There is a difference between automating a task and having a repeatable process for automating tasks. The first is a one-off; the second is a capability. Most teams stop at the first, which is why their automation knowledge lives entirely in one person's head and evaporates when that person moves on. A documented process turns automation from a personal skill into an organizational asset, something a new hire can pick up and a busy team can run without reinventing it each time.

This piece describes that process end to end: how a candidate enters the pipeline, how it gets built and tested, how it goes live, and how it eventually retires. The aim is a workflow you can write down, hand off, and run the same way twice. When the process is documented, the quality of your automations stops depending on who happens to be building them.

What follows is structured as stages with clear entry and exit conditions. Each stage produces an artifact that the next stage consumes, so the process is genuinely hand-off-able rather than a loose collection of habits.

Stage One: Intake and Triage

Every automation starts as a request or an observation, and the first job is to decide whether it belongs in the pipeline at all.

The triage filter

A candidate passes triage only if it is frequent, low-judgment, clearly bounded, and forgiving of small errors. Anything that fails one of these gets returned with a reason rather than queued. This filter is the single highest-leverage step, because automating the wrong task wastes far more time than declining it.

  • Frequent: at least weekly
  • Low-judgment: stable steps, few exceptions
  • Bounded: describable inputs and outputs
  • Forgiving: a small mistake is not catastrophic

The artifact this stage produces is a one-paragraph brief describing the task and why it qualifies. The selection logic mirrors the candidate ranking in The Repeatable Plays Behind a Working Automation Program.

Stage Two: Design Before Building

Resist the urge to start wiring things together. Design first, on paper, so the build is execution rather than discovery.

What the design specifies

  • The trigger that starts the flow
  • Each step, in order, with its inputs and outputs
  • Where AI is used and what it is asked to do
  • What happens when a step fails or an input looks wrong

This last point is where most automations are won or lost. Deciding the failure behavior during design, rather than discovering it in production, is what makes a flow trustworthy. The failure modes worth designing against are catalogued in What Can Quietly Go Wrong When You Automate With AI.

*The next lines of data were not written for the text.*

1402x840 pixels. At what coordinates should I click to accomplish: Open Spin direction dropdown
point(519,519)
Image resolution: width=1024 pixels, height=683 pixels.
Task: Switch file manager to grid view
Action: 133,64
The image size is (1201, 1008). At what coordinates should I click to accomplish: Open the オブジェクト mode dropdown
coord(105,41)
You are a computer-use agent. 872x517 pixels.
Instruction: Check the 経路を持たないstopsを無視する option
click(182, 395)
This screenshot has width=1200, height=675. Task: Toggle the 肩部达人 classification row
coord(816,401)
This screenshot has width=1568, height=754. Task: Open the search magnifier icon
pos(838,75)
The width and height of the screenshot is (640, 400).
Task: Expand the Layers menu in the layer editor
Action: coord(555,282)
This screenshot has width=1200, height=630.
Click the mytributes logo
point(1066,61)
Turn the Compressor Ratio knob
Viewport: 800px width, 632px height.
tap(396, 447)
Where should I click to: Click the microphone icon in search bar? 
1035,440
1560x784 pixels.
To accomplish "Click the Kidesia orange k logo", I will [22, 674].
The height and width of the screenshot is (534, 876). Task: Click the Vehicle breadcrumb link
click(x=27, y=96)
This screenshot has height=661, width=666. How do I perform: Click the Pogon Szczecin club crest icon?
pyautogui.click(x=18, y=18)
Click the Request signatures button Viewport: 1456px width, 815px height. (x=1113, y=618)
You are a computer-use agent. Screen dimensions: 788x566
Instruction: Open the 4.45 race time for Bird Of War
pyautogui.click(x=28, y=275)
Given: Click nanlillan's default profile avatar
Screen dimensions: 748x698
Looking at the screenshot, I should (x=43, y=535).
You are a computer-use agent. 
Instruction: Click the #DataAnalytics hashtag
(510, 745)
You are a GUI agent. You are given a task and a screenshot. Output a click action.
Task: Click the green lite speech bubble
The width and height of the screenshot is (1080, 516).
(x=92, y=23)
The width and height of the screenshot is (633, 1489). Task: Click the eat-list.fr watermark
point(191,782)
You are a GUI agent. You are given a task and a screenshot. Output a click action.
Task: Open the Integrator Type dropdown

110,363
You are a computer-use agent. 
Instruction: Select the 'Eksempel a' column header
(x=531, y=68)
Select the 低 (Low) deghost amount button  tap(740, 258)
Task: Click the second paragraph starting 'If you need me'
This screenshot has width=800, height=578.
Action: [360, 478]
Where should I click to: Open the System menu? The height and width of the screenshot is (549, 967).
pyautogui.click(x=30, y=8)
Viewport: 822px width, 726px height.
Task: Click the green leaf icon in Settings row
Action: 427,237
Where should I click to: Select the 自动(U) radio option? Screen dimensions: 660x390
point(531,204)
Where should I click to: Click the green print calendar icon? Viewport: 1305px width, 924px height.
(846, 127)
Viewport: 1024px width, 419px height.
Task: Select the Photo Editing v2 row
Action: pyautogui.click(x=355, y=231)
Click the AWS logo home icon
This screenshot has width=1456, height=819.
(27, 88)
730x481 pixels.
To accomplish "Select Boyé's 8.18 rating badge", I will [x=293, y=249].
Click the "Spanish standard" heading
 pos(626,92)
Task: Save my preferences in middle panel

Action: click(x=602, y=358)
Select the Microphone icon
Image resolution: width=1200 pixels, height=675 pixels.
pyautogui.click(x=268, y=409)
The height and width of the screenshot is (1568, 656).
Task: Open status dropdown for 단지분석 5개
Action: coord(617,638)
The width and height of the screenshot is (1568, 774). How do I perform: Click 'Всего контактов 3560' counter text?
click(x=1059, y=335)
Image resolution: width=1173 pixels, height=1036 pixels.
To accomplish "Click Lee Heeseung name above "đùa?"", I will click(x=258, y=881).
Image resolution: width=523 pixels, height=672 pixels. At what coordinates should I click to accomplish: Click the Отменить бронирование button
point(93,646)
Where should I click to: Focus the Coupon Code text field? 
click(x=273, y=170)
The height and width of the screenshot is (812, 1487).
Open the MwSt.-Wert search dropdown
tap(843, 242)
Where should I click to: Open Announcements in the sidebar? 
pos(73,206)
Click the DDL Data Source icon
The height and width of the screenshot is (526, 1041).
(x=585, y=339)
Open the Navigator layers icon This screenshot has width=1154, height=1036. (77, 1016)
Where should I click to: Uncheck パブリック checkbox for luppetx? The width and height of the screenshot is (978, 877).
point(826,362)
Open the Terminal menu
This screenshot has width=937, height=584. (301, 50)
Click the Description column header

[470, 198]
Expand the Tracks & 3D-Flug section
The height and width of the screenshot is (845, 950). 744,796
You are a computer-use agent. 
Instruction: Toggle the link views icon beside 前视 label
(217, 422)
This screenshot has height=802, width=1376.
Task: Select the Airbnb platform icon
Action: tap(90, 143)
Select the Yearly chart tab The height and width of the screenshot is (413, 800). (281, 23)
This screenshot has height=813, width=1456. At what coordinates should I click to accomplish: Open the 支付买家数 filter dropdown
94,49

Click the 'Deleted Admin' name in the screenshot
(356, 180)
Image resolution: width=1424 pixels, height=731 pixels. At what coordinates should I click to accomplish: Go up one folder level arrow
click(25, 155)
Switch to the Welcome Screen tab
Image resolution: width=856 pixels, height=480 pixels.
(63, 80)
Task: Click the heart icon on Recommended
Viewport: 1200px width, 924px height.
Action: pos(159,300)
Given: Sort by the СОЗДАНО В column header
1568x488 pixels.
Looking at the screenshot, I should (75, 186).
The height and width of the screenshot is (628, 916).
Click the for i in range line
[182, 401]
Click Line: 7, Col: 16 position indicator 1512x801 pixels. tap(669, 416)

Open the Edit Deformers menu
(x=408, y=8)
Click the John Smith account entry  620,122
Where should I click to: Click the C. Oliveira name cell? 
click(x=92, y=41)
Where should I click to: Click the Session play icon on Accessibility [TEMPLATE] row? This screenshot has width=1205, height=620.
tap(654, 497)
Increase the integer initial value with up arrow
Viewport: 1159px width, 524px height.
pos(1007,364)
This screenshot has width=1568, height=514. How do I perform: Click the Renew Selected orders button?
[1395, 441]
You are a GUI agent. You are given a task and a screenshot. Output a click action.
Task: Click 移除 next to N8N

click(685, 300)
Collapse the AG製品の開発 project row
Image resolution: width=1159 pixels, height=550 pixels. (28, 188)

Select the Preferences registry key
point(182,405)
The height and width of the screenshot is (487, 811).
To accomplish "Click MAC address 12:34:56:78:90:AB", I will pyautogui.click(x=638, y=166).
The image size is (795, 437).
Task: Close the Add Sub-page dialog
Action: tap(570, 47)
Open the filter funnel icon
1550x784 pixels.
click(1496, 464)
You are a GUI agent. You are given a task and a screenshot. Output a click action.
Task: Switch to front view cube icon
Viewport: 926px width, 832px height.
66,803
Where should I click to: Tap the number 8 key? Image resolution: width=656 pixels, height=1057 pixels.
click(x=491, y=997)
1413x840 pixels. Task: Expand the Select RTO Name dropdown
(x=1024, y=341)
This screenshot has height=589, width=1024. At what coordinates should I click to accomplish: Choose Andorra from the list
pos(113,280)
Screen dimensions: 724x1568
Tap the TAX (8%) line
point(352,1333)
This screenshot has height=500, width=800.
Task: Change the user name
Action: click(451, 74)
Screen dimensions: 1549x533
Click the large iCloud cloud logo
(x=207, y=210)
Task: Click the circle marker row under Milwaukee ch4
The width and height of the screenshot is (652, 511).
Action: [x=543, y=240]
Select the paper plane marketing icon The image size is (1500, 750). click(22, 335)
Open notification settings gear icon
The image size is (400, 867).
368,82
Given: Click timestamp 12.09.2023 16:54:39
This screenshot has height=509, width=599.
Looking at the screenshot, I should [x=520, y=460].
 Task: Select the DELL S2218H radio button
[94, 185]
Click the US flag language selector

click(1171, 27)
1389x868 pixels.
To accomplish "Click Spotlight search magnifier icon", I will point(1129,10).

Stage Three: Build in Isolation

Build the automation against test data, never against live systems. The goal is to get it working without any risk of touching real customers or records.

Build discipline

Construct one step at a time and confirm each works before adding the next. This makes debugging tractable, because when something breaks you know it was the step you just added. Keep the AI prompts inside the flow versioned and documented, so a future maintainer understands what each one is meant to do and why.

Stage Four: Test Against Reality

A flow that works on clean test data has not earned production yet. The test stage deliberately throws messy, unusual, and adversarial inputs at it.

What to test

  • Typical inputs, to confirm the happy path
  • Edge cases: empty fields, unexpected formats, very long inputs
  • Canary inputs with known correct answers
  • Failure injection: what happens when a connected system is down

The exit condition is that the automation handles the happy path correctly and fails safely on everything else. Because AI steps are probabilistic, run the tests multiple times rather than once, a nuance explained in Separating What AI Automation Promises From What It Delivers.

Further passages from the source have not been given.